To do ▸ Take down each entry exactly as written.

BEGIN Source information

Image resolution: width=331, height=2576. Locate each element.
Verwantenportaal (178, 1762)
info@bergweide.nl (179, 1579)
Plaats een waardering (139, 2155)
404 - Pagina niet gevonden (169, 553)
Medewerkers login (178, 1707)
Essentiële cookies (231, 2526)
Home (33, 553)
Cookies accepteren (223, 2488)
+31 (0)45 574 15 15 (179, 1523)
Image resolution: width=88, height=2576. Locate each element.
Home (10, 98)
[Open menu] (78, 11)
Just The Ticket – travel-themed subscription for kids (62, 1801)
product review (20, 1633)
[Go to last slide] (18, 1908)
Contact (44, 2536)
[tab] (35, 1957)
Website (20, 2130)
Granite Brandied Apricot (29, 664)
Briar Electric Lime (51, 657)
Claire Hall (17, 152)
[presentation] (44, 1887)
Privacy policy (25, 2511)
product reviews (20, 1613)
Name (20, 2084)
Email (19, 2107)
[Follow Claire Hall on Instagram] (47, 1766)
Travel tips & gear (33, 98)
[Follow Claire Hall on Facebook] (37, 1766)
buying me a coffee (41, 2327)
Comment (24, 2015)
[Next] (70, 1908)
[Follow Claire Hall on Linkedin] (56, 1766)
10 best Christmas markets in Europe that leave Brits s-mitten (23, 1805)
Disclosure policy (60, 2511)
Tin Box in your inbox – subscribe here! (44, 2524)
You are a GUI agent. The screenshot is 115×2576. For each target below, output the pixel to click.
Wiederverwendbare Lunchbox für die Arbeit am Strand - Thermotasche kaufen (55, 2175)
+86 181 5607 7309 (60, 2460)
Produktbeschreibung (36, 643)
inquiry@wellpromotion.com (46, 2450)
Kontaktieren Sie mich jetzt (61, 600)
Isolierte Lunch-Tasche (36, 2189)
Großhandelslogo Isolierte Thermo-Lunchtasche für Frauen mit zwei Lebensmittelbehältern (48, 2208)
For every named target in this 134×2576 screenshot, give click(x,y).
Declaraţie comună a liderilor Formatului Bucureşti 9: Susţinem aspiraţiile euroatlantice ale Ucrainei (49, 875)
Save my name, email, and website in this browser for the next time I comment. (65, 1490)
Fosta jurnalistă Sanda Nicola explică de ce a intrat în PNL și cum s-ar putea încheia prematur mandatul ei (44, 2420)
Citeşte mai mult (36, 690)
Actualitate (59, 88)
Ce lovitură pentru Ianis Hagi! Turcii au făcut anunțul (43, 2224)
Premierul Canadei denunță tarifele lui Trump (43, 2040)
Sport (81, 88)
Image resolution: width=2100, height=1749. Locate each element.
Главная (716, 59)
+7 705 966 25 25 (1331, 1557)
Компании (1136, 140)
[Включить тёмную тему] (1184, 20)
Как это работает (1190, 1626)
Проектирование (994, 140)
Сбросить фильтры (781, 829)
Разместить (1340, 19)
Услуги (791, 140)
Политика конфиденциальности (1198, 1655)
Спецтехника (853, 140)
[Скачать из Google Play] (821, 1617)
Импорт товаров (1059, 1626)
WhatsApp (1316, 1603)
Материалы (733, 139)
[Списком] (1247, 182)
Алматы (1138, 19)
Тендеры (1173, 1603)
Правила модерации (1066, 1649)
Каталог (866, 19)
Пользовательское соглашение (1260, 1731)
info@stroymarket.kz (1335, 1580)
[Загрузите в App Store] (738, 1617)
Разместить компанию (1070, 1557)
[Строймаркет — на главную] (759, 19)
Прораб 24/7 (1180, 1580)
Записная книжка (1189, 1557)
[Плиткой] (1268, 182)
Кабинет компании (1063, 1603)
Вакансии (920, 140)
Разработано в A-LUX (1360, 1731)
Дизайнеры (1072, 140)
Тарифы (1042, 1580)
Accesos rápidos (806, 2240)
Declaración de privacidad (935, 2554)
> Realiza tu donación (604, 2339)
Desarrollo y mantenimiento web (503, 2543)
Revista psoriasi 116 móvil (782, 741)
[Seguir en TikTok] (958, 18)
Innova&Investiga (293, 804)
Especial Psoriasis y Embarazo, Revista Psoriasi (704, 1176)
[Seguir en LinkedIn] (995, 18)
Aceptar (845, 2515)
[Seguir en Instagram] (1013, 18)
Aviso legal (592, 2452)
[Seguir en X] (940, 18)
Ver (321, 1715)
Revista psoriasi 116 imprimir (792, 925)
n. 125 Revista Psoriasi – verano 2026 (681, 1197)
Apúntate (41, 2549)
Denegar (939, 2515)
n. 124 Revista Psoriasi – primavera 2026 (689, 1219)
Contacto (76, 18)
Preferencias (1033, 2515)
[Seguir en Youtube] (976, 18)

END Source information

Solution to the problem ▸
Image resolution: width=331, height=2576. Locate each element.
Verwantenportaal (178, 1762)
info@bergweide.nl (179, 1579)
Plaats een waardering (139, 2155)
404 - Pagina niet gevonden (169, 553)
Medewerkers login (178, 1707)
Essentiële cookies (231, 2526)
Home (33, 553)
Cookies accepteren (223, 2488)
+31 (0)45 574 15 15 (179, 1523)
Image resolution: width=88, height=2576. Locate each element.
Home (10, 98)
[Open menu] (78, 11)
Just The Ticket – travel-themed subscription for kids (62, 1801)
product review (20, 1633)
[Go to last slide] (18, 1908)
Contact (44, 2536)
[tab] (35, 1957)
Website (20, 2130)
Granite Brandied Apricot (29, 664)
Briar Electric Lime (51, 657)
Claire Hall (17, 152)
[presentation] (44, 1887)
Privacy policy (25, 2511)
product reviews (20, 1613)
Name (20, 2084)
Email (19, 2107)
[Follow Claire Hall on Instagram] (47, 1766)
Travel tips & gear (33, 98)
[Follow Claire Hall on Facebook] (37, 1766)
buying me a coffee (41, 2327)
Comment (24, 2015)
[Next] (70, 1908)
[Follow Claire Hall on Linkedin] (56, 1766)
10 best Christmas markets in Europe that leave Brits s-mitten (23, 1805)
Disclosure policy (60, 2511)
Tin Box in your inbox – subscribe here! (44, 2524)
You are a GUI agent. The screenshot is 115×2576. For each target below, output the pixel to click.
Wiederverwendbare Lunchbox für die Arbeit am Strand - Thermotasche kaufen (55, 2175)
+86 181 5607 7309 (60, 2460)
Produktbeschreibung (36, 643)
inquiry@wellpromotion.com (46, 2450)
Kontaktieren Sie mich jetzt (61, 600)
Isolierte Lunch-Tasche (36, 2189)
Großhandelslogo Isolierte Thermo-Lunchtasche für Frauen mit zwei Lebensmittelbehältern (48, 2208)
For every named target in this 134×2576 screenshot, give click(x,y).
Declaraţie comună a liderilor Formatului Bucureşti 9: Susţinem aspiraţiile euroatlantice ale Ucrainei (49, 875)
Save my name, email, and website in this browser for the next time I comment. (65, 1490)
Fosta jurnalistă Sanda Nicola explică de ce a intrat în PNL și cum s-ar putea încheia prematur mandatul ei (44, 2420)
Citeşte mai mult (36, 690)
Actualitate (59, 88)
Ce lovitură pentru Ianis Hagi! Turcii au făcut anunțul (43, 2224)
Premierul Canadei denunță tarifele lui Trump (43, 2040)
Sport (81, 88)
Image resolution: width=2100, height=1749. Locate each element.
Главная (716, 59)
+7 705 966 25 25 (1331, 1557)
Компании (1136, 140)
[Включить тёмную тему] (1184, 20)
Как это работает (1190, 1626)
Проектирование (994, 140)
Сбросить фильтры (781, 829)
Разместить (1340, 19)
Услуги (791, 140)
Политика конфиденциальности (1198, 1655)
Спецтехника (853, 140)
[Скачать из Google Play] (821, 1617)
Импорт товаров (1059, 1626)
WhatsApp (1316, 1603)
Материалы (733, 139)
[Списком] (1247, 182)
Алматы (1138, 19)
Тендеры (1173, 1603)
Правила модерации (1066, 1649)
Каталог (866, 19)
Пользовательское соглашение (1260, 1731)
info@stroymarket.kz (1335, 1580)
[Загрузите в App Store] (738, 1617)
Разместить компанию (1070, 1557)
[Строймаркет — на главную] (759, 19)
Прораб 24/7 (1180, 1580)
Записная книжка (1189, 1557)
[Плиткой] (1268, 182)
Кабинет компании (1063, 1603)
Вакансии (920, 140)
Разработано в A-LUX (1360, 1731)
Дизайнеры (1072, 140)
Тарифы (1042, 1580)
Accesos rápidos (806, 2240)
Declaración de privacidad (935, 2554)
> Realiza tu donación (604, 2339)
Desarrollo y mantenimiento web (503, 2543)
Revista psoriasi 116 móvil (782, 741)
[Seguir en TikTok] (958, 18)
Innova&Investiga (293, 804)
Especial Psoriasis y Embarazo, Revista Psoriasi (704, 1176)
[Seguir en LinkedIn] (995, 18)
Aceptar (845, 2515)
[Seguir en Instagram] (1013, 18)
Aviso legal (592, 2452)
[Seguir en X] (940, 18)
Ver (321, 1715)
Revista psoriasi 116 imprimir (792, 925)
n. 125 Revista Psoriasi – verano 2026 (681, 1197)
Apúntate (41, 2549)
Denegar (939, 2515)
n. 124 Revista Psoriasi – primavera 2026 (689, 1219)
Contacto (76, 18)
Preferencias (1033, 2515)
[Seguir en Youtube] (976, 18)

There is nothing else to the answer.